美国国家公共电台 NPR Not Out To Lunch: Businesses That Rely On Federal Workers Suffer The Shutdown(在线收听

Not Out To Lunch: Businesses That Rely On Federal Workers Suffer The Shutdown

MICHEL MARTIN, HOST:

We're going to talk a bit more about the partial shutdown of the federal government, which is entering its third week. We've talked earlier this hour about workers not receiving their pay. But that also means garbage piling up at national parks, taxpayers not getting questions answered from the IRS. We'll have more on that tomorrow. But the shutdown also has repercussions for businesses that federal workers use, like restaurants. This week, Colorado Public Radio's Dan Boyce checked in during what's normally the lunch rush just outside of Denver.

DAN BOYCE, BYLINE: The Denver Federal Center in the suburb of Lakewood houses 28 government agencies in 44 buildings. It's a big complex. And call around those offices right now...

(SOUNDBITE OF VOICEMAIL RECORDINGS)

UNIDENTIFIED PERSON #1: You have reached the public room at the Bureau of Land Management.

UNIDENTIFIED PERSON #2: Due to the lapse in appropriation...

UNIDENTIFIED PERSON #3: Due to a lapse in funding of the federal government budget, I am out of the office.

UNIDENTIFIED PERSON #2: We are prohibited from conducting work as federal employees.

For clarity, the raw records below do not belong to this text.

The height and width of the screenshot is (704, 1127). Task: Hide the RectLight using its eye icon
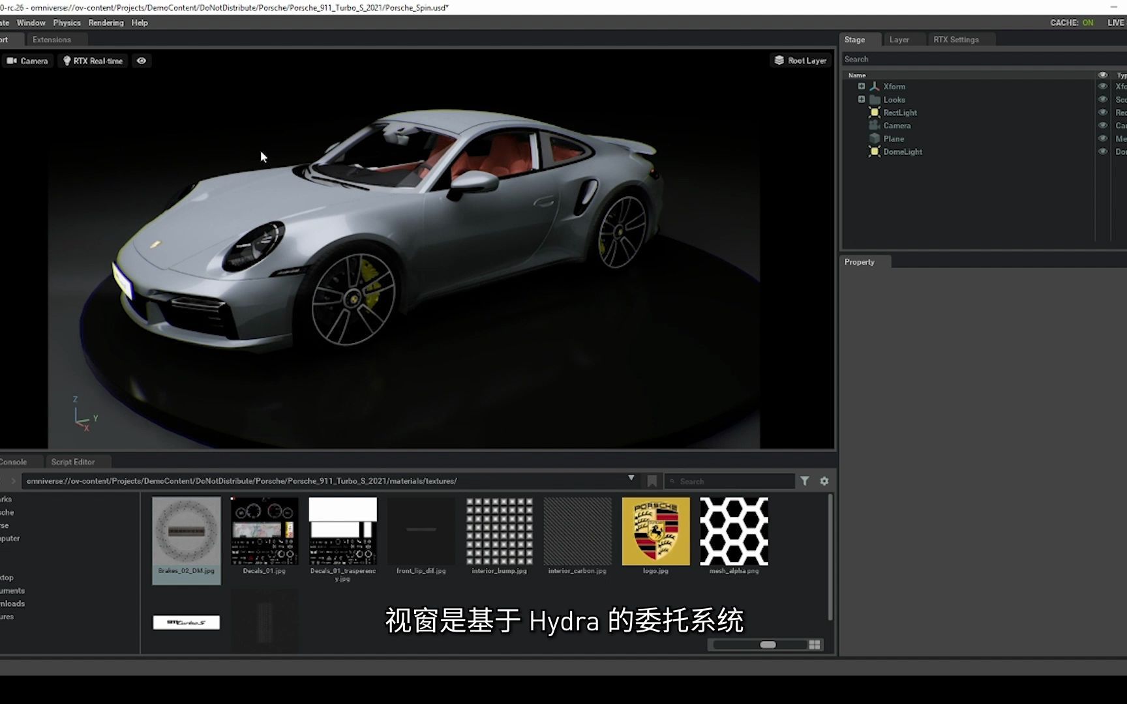pyautogui.click(x=1102, y=112)
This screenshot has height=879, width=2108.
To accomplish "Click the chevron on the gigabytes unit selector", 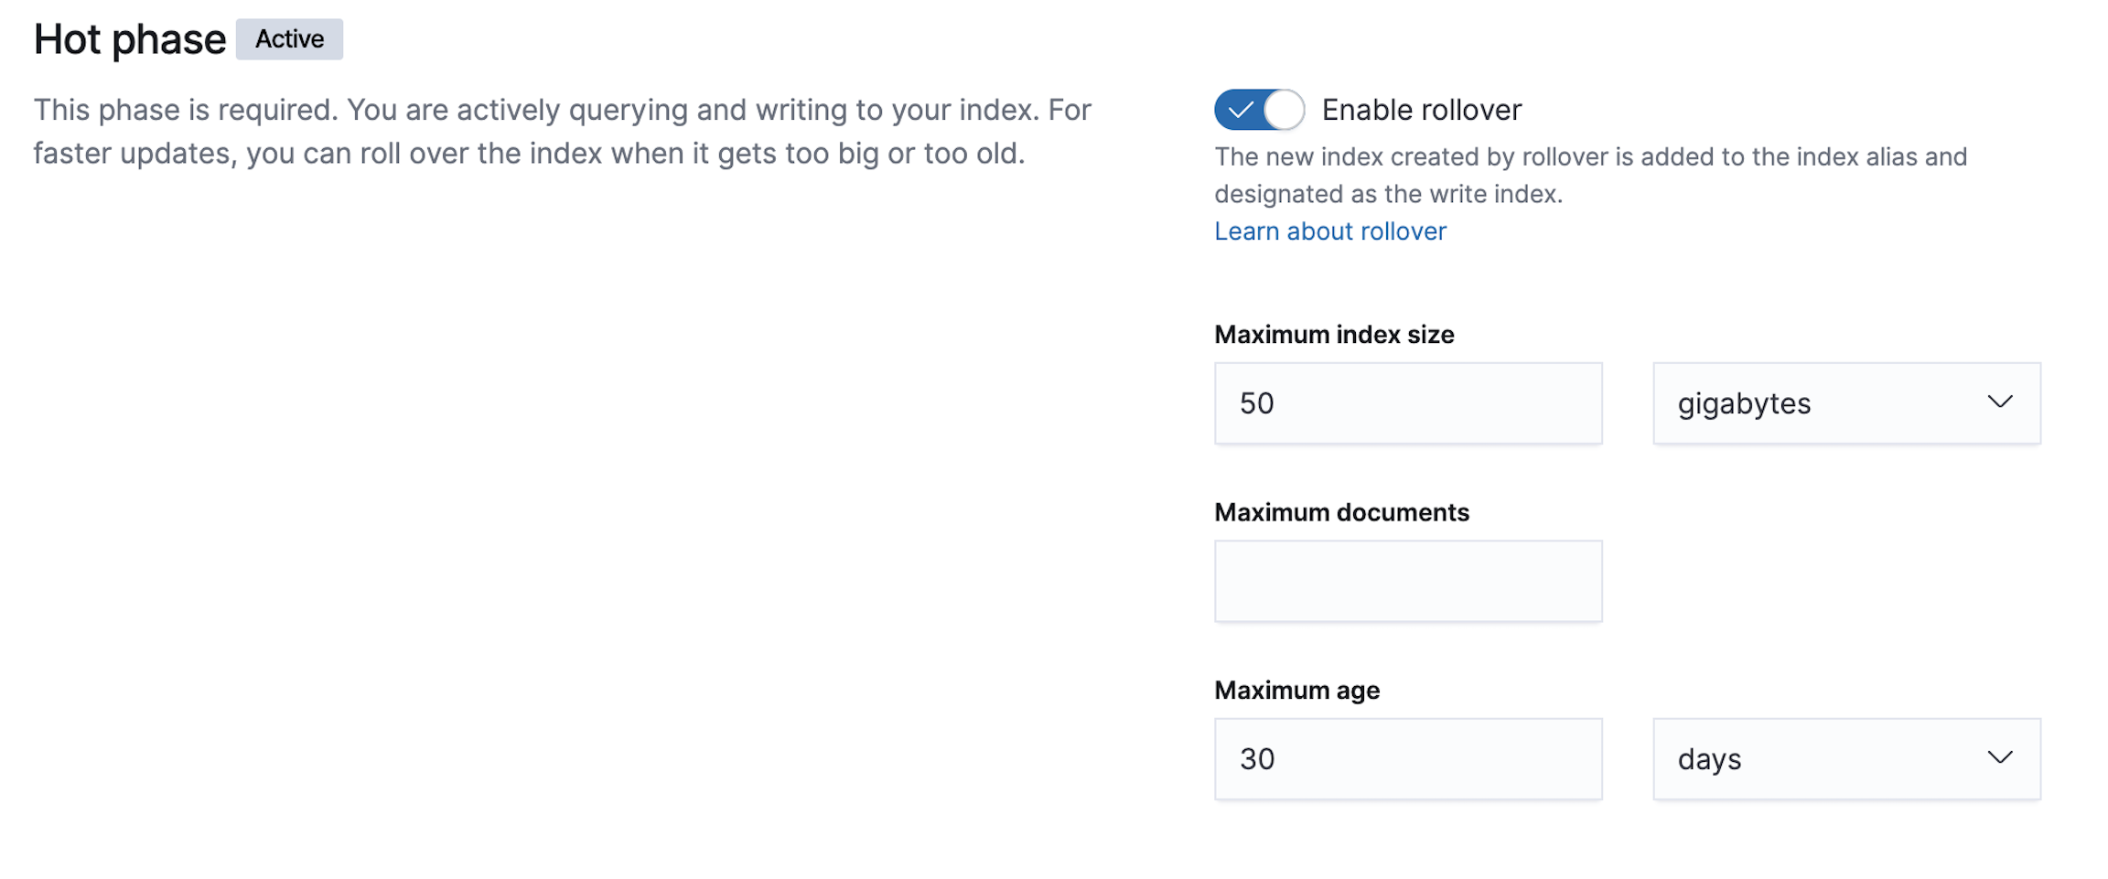I will (2000, 402).
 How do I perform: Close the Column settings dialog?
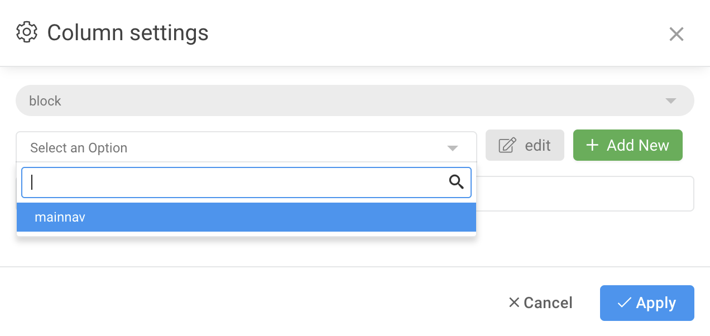676,34
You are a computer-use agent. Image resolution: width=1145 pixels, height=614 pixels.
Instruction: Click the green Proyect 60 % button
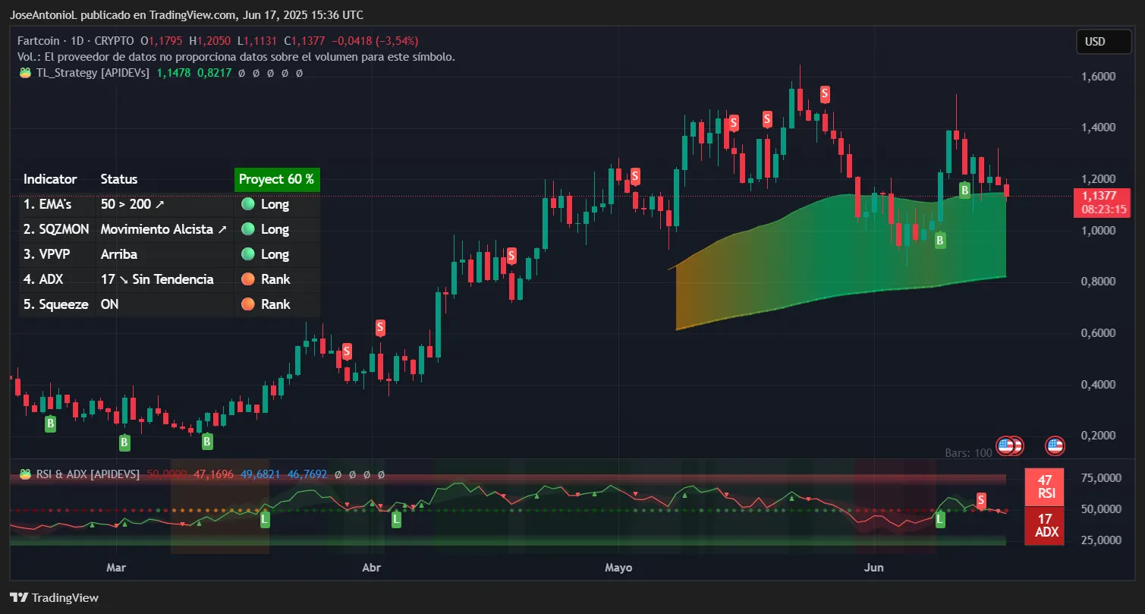(277, 179)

UNIDENTIFIED PERSON #1: But we'll return your call upon our return to the office. Thank you, and sorry for the inconvenience.

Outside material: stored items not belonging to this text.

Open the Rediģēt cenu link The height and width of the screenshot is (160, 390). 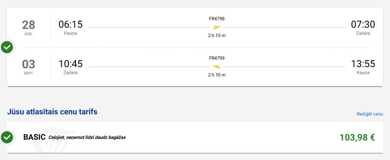370,114
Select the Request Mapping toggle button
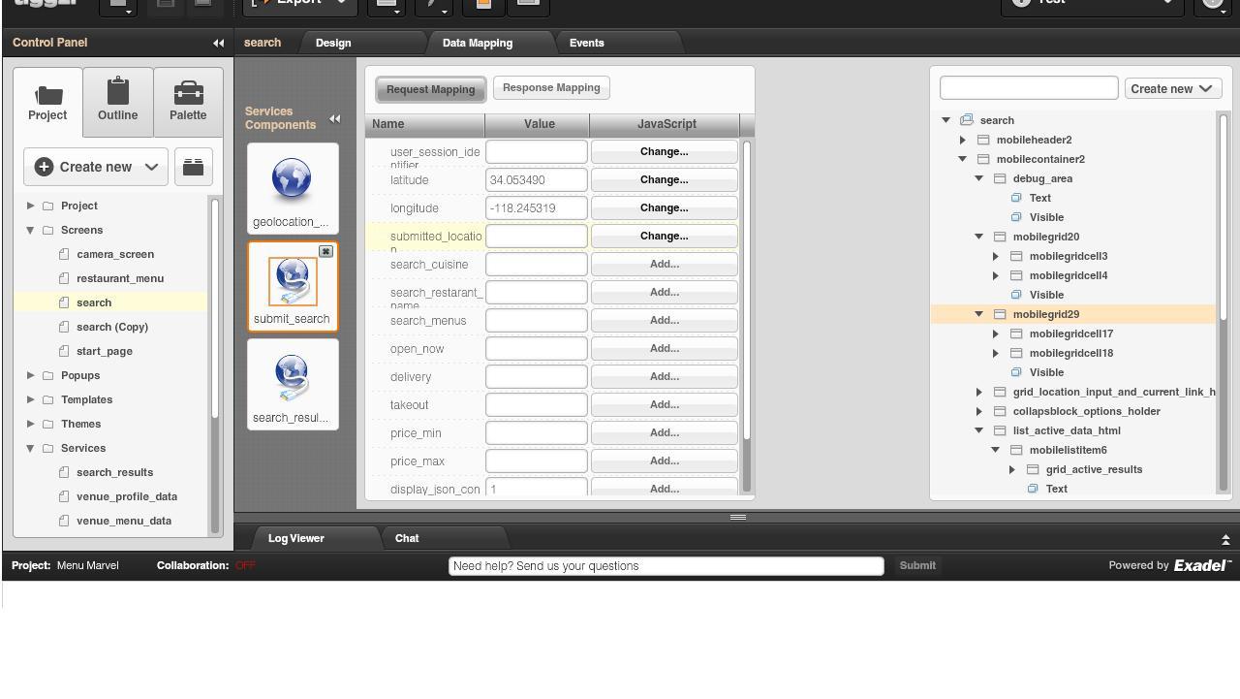Viewport: 1240px width, 699px height. pyautogui.click(x=430, y=89)
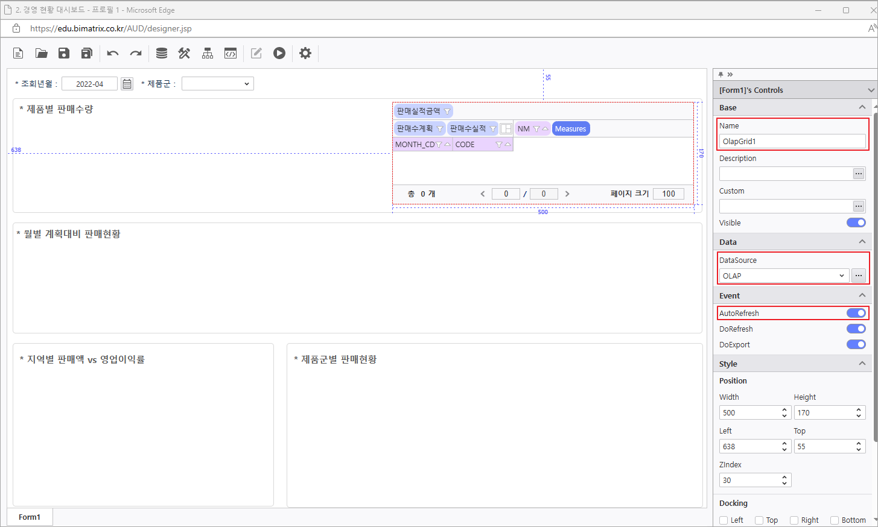Toggle the Visible switch off

pyautogui.click(x=856, y=222)
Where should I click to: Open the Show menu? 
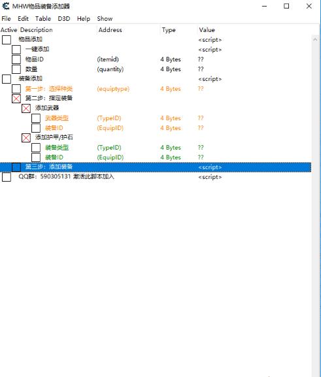tap(105, 19)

BOYCE: Colorado has about 6,500 Department of Interior employees, 3,700 Department of Agriculture employees, 1,400 Department of Transportation workers. A lot of them are out of work and are not going out to lunch.

UNIDENTIFIED PERSON #4: You're up on one.

BOYCE: It's being felt.

NICK ANDURLAKIS: I think we've lost, you know, maybe 20 percent of our business, 25 percent of our business.

BOYCE: Nick Andurlakis runs Nick's Cafe down the street from the federal center.

ANDURLAKIS: I've had the cafe for 32 years. It's an Elvis cafe.

BOYCE: Boy, is it - walls adorned with photos and Elvis album covers. And Nick's specialty sandwich...

ANDURLAKIS: We have the Fool's Gold Sandwich. It's a peanut butter, jelly and bacon sandwich.

BOYCE: He says he normally sells a dozen of those Fool's Gold Sandwiches, give or take, every day. On this lunch day, it's pretty quiet. Andurlakis says his slower business is probably partially from a government shutdown. A lot of people are also still out for the holidays, right?

ANDURLAKIS: So it's hard to say.

BOYCE: He says everybody suffers a little with these government shutdowns. Still, he thinks they usually happen for a reason, and he supports the cause of more border security.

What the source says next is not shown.